At Maritz Research we use Text Analytics to do auto-categorization of open-ended survey question responses. One of the unsung heroes of our Text Analytics solutions for auto-categorization is …drum roll please… Spell Checking/Correction! Which is why we highlighted it in a presentation at the Text Analytics Summit in June, and will be featuring it again in a presentation at the Text Analytics World conference in October.
This unglamorous tool in the Text Analytics toolbox can make a huge difference in the results of auto-categorization, whether it is rules-based (e.g., our solutions for survey comment auto-categorization), machine-learning-based, or a hybrid (e.g., our solutions for social media auto-categorization ).
For rules-based solutions, automatically correcting misspellings helps you keep your rules simple, clean, and maintainable. If you have a category, for example, that is looking for people talking about courteous employees, your rule can be something like this:
(staff OR employee) AND courteous
Instead of something like this:
(staff OR employee) AND (courteous OR courtious OR curteous OR curtious OR …)
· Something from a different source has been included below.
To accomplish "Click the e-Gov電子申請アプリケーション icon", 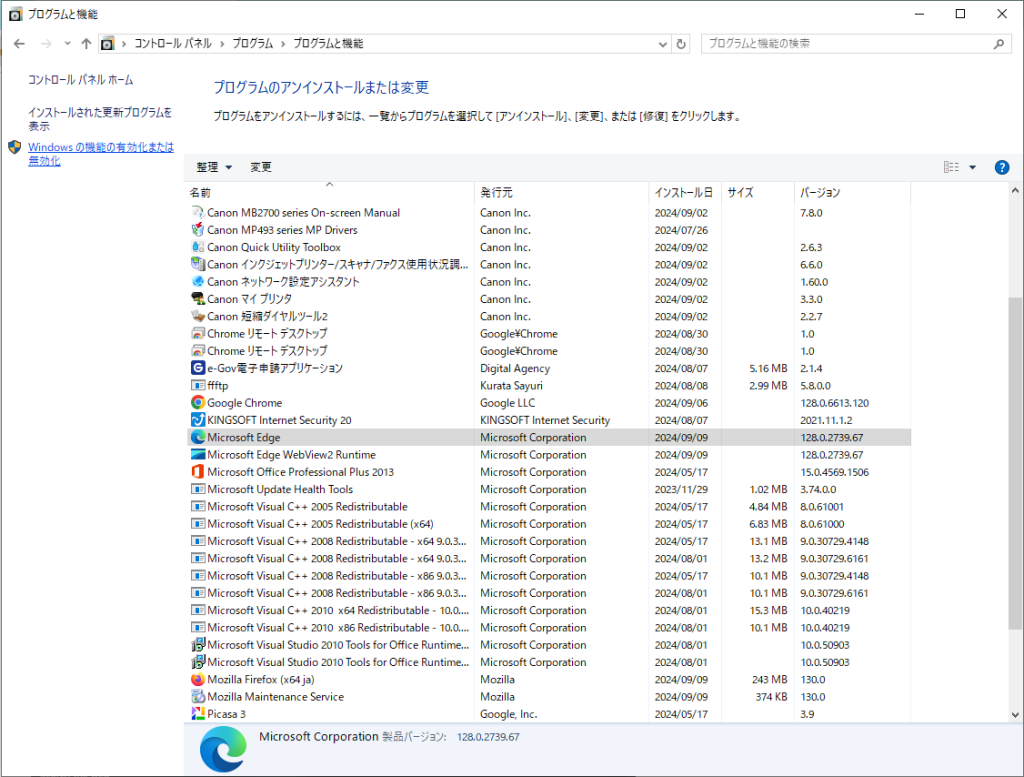I will [x=197, y=368].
Imagine that list going on and on, for hundreds of versions of “courteous”. That’s right – we’ve identified hundreds of different ways that survey respondents creatively spell “courteous”. And now imagine multiple categories that are looking for “courteous”; each one with rules that include that enormous list of “courteous” spellings. By automatically correcting misspellings before the text gets to your rules, you can focus your rules on the logic needed, not on all the various ways respondents like to spell the words that are important to you.
Along with more impressive-sounding tools and techniques like regular expressions, part of speech tagging, naïve bayesian classifiers, etc., the automatic detection and correction of misspellings can play a critical part of an auto-categorization solution.
After all, you want to know if your “representives” are “knowledgable”, “corteus”, and “helful”, right? So why let misspellings get in the way?